┌──

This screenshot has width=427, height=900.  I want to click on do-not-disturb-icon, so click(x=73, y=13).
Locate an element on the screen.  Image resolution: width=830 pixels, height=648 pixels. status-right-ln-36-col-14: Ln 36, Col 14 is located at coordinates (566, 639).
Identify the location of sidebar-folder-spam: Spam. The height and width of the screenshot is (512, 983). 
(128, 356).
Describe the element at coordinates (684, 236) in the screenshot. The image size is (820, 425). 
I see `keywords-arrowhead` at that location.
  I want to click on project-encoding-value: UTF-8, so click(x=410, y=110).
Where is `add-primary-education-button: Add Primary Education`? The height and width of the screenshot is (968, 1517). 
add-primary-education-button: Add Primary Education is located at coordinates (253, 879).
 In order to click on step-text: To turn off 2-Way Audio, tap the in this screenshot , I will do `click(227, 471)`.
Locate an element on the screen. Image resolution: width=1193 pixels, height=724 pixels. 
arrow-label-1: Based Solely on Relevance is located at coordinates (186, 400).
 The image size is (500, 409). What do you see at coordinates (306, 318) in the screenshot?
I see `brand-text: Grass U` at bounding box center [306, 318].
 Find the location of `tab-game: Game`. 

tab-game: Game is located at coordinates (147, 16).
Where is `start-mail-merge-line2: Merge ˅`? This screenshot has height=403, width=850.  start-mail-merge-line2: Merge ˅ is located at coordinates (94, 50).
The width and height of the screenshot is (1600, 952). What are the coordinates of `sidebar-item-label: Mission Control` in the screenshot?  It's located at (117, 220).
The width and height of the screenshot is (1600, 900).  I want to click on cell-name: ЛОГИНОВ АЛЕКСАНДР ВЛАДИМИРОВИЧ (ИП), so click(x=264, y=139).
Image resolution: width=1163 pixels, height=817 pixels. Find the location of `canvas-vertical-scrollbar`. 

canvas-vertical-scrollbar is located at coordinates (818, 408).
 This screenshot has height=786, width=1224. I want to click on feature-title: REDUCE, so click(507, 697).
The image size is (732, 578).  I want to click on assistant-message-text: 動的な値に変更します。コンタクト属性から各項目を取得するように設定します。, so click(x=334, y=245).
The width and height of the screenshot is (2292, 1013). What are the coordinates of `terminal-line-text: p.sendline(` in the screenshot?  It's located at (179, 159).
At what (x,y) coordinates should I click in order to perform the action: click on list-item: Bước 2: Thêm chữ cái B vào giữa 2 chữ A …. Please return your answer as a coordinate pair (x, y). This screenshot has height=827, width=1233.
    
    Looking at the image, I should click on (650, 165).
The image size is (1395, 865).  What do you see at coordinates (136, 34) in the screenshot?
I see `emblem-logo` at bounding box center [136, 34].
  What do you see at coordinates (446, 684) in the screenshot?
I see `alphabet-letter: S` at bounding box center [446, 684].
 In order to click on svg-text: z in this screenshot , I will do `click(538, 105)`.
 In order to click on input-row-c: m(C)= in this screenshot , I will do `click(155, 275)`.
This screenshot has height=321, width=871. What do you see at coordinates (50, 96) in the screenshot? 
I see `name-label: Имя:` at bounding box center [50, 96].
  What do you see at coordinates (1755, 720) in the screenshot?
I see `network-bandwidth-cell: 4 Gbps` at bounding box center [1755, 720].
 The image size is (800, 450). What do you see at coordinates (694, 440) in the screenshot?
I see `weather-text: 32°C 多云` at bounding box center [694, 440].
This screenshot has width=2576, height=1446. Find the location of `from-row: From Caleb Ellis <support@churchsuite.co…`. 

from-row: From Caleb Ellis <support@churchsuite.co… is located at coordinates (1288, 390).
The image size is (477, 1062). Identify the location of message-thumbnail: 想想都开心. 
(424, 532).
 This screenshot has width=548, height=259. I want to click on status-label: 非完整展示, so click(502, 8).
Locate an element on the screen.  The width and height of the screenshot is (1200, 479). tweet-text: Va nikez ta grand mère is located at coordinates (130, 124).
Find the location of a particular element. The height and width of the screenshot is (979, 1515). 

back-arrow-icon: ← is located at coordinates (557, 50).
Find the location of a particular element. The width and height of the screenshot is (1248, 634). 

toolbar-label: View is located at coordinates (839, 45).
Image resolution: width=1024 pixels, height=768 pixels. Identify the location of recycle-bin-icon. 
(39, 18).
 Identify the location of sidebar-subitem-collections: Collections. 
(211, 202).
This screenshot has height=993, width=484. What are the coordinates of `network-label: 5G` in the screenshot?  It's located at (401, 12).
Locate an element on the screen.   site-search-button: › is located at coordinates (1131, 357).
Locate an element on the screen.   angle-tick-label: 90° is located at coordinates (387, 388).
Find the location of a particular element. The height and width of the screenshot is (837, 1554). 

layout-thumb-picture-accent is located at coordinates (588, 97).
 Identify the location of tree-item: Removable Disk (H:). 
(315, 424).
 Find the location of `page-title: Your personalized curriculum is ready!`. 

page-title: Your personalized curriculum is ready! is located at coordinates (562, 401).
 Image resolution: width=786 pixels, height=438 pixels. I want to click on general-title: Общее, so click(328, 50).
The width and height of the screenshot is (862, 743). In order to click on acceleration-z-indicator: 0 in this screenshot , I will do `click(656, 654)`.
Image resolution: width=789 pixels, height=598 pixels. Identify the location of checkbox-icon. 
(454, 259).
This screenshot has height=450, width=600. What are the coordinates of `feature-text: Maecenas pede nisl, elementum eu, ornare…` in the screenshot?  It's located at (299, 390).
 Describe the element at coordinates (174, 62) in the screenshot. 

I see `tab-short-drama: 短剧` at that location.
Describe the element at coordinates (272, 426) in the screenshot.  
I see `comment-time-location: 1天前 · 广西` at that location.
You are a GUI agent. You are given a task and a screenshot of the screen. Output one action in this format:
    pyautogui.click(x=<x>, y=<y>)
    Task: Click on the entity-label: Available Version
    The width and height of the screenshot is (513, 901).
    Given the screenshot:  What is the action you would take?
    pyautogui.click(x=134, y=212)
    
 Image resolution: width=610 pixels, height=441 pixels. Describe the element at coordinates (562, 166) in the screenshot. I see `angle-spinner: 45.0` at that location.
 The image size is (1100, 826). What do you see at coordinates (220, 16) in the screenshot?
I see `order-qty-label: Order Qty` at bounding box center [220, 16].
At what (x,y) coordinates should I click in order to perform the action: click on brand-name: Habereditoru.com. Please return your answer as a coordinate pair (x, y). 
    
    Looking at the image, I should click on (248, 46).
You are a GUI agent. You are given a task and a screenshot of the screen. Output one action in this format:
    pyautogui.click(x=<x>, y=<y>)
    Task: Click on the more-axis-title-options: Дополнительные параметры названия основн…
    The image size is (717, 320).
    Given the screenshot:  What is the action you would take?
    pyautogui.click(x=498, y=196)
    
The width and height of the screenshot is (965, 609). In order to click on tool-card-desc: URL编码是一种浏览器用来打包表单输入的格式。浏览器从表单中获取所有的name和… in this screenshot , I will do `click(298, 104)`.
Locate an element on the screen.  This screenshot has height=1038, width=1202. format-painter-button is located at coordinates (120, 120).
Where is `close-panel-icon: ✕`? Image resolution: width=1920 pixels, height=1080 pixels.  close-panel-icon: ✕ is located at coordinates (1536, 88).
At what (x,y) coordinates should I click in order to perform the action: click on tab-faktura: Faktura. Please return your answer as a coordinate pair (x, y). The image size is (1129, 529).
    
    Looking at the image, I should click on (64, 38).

└──

Exercise directions:
Which of the lines above contain the word "network"? Show each of them in full, matching case exactly.

Finished task:
I see `network-bandwidth-cell: 4 Gbps` at bounding box center [1755, 720].
This screenshot has height=993, width=484. What are the coordinates of `network-label: 5G` in the screenshot?  It's located at (401, 12).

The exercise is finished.